Thursday, March 19, 2015

Obama Loses Israeli Election

He made it into a referendum on Obama. Netanyahu Wins, Obama Loses
It was profoundly weird to watch coverage of the Israeli elections Tuesday. At one point, I saw CNN’s John King doing exit poll results as if this was a U.S. presidential election and I was like, “What the hell is this?” What it was, of course, is that American Democrats (including members of President Obama’s 2012 re-election campaign team) had launched an enormous effort to defeat Israel’s conservative Prime Minister Benjamin Netanyahu.
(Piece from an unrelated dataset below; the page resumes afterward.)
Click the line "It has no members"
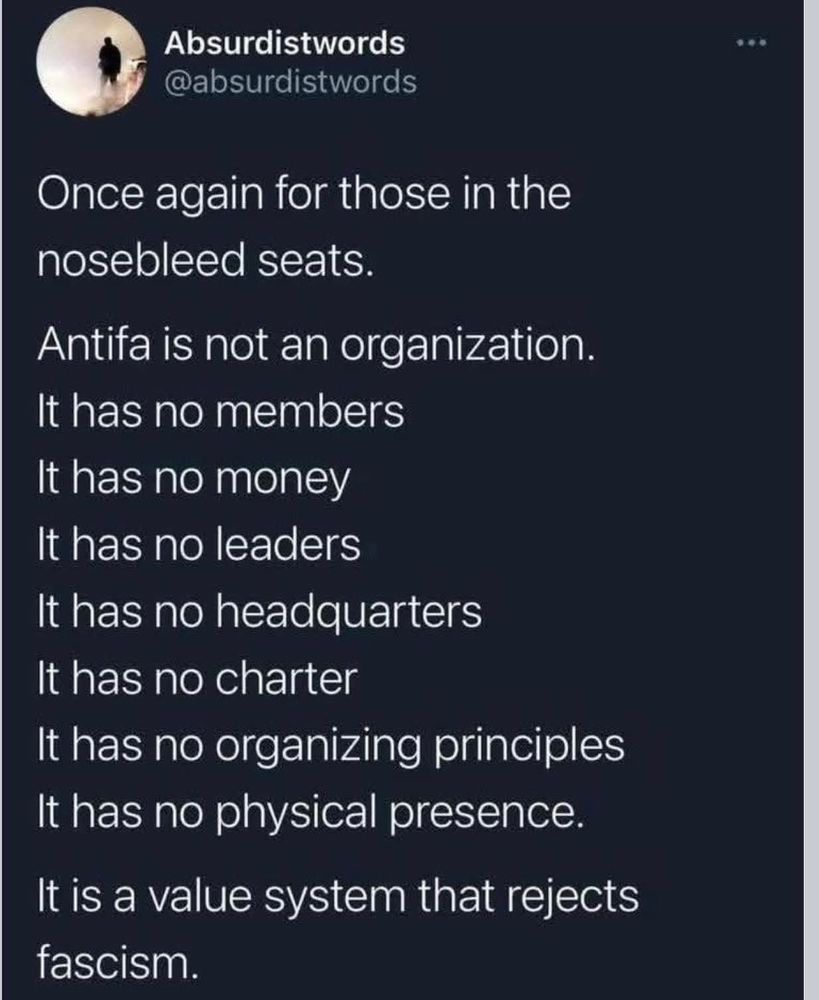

Predictably, the liberal media jumped aboard this Democrat-driven anti-Netanyahu bandwagon, and yesterday there was a palpable excitement from the media talking heads as they anticipated the imminent defeat of the Dreaded Right-Wing Jew.
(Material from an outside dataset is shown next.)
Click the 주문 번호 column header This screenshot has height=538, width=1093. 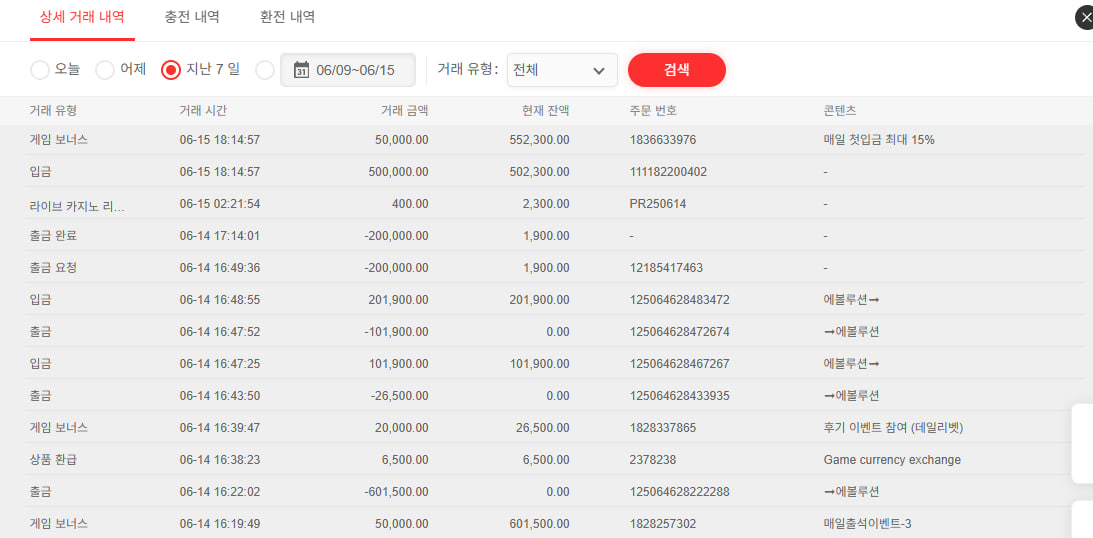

Israeli voters, however, decided that Democrats and their liberal media friends must cry the tears of unfathomable sadness:
Barack Obama might have hoped for a leadership change that would reboot his poisoned relationship with Israel’s government. But he didn’t get it on Tuesday, when Israeli Prime Minister Benjamin Netanyahu 00 thanks in part to a hard lurch right — appeared to make a dramatic comeback after trailing in pre-election polls.
As votes were counted Tuesday night, Netanyahu claimed a dramatic comeback victory. “Against all odds: A great victory for the Likud. A major victory for the Israeli people,” he posted on Facebook.
In the Obama Age, everything is about Obama, even the elections in Israel.
I'm not such a foreign policy wonk that I actually watched the Israeli elections returns live. Most times, I'm content to wait for American returns the next morning. But the coverage in today's Washington Post is loaded with schadenfreude:

Where do strained U.S.-Israeli relations go after Netanyahu’s victory?
But Benjamin Netanyahu’s triumph in Tuesday’s parliamentary elections keeps in place an Israeli prime minister who has declared his intention to resist Obama on both of these fronts, guaranteeing two more years of difficult diplomacy between leaders who barely conceal their personal distaste for each other.
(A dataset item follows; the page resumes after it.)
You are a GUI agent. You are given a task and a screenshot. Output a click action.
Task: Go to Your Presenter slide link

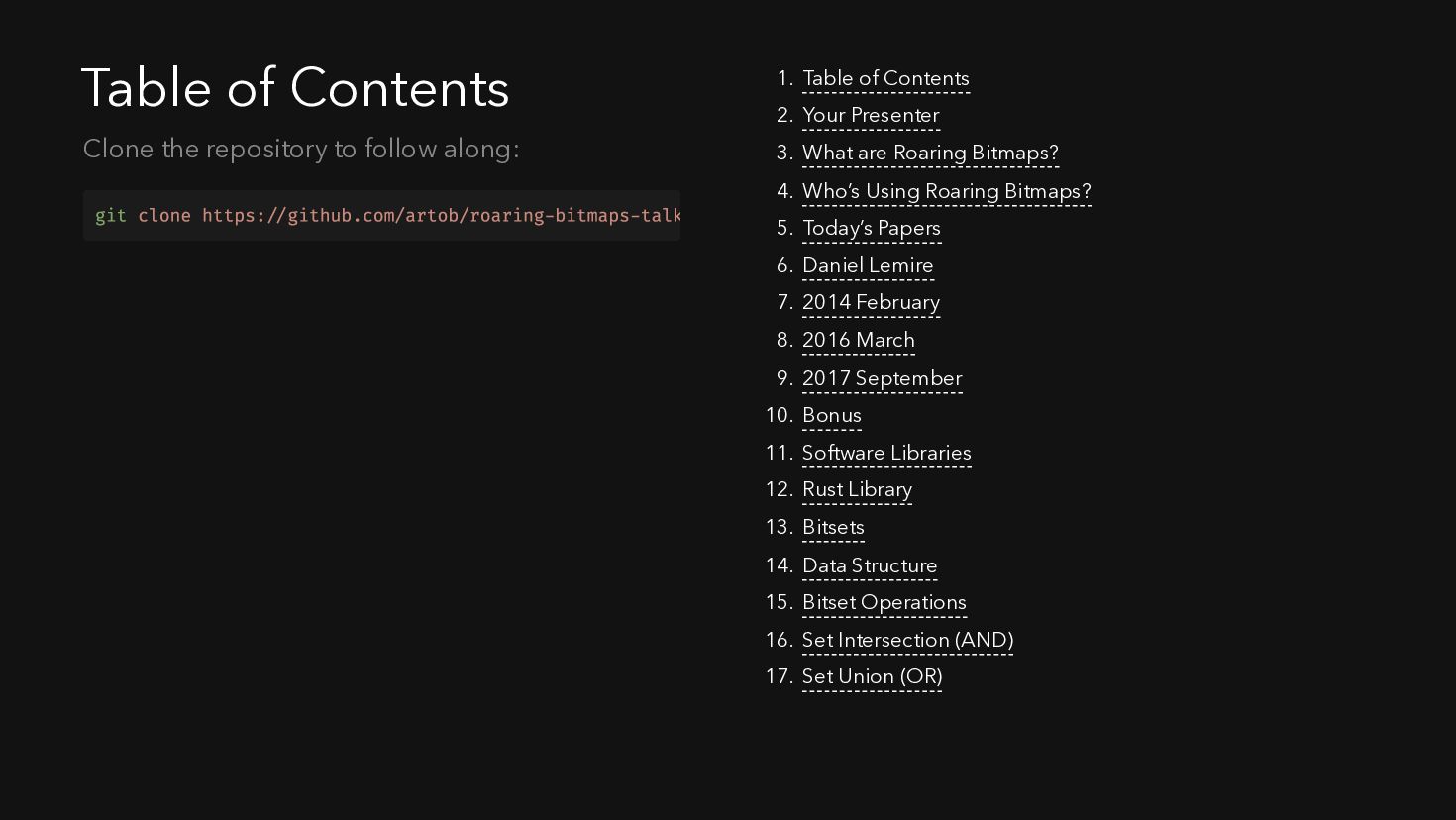(871, 116)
The Israeli election results also suggest that most voters there support Netanyahu’s tough stance on U.S.-led negotiations to limit Iran’s nuclear program and his vow on Monday that there would be no independent Palestinian state as long as he is prime minister.
The unmentionable EJ Dionne: The high cost of Netanyahu’s comeback
But far more disturbing than Netanyahu’s electoral miracle (at his victory party, his supporters proclaimed him a “magician”) was the way he brought it about. Seen abstractly as a matter of pure politics, his moves were brilliant. Viewed in light of Israel’s long-term survival, they were reckless, or worse.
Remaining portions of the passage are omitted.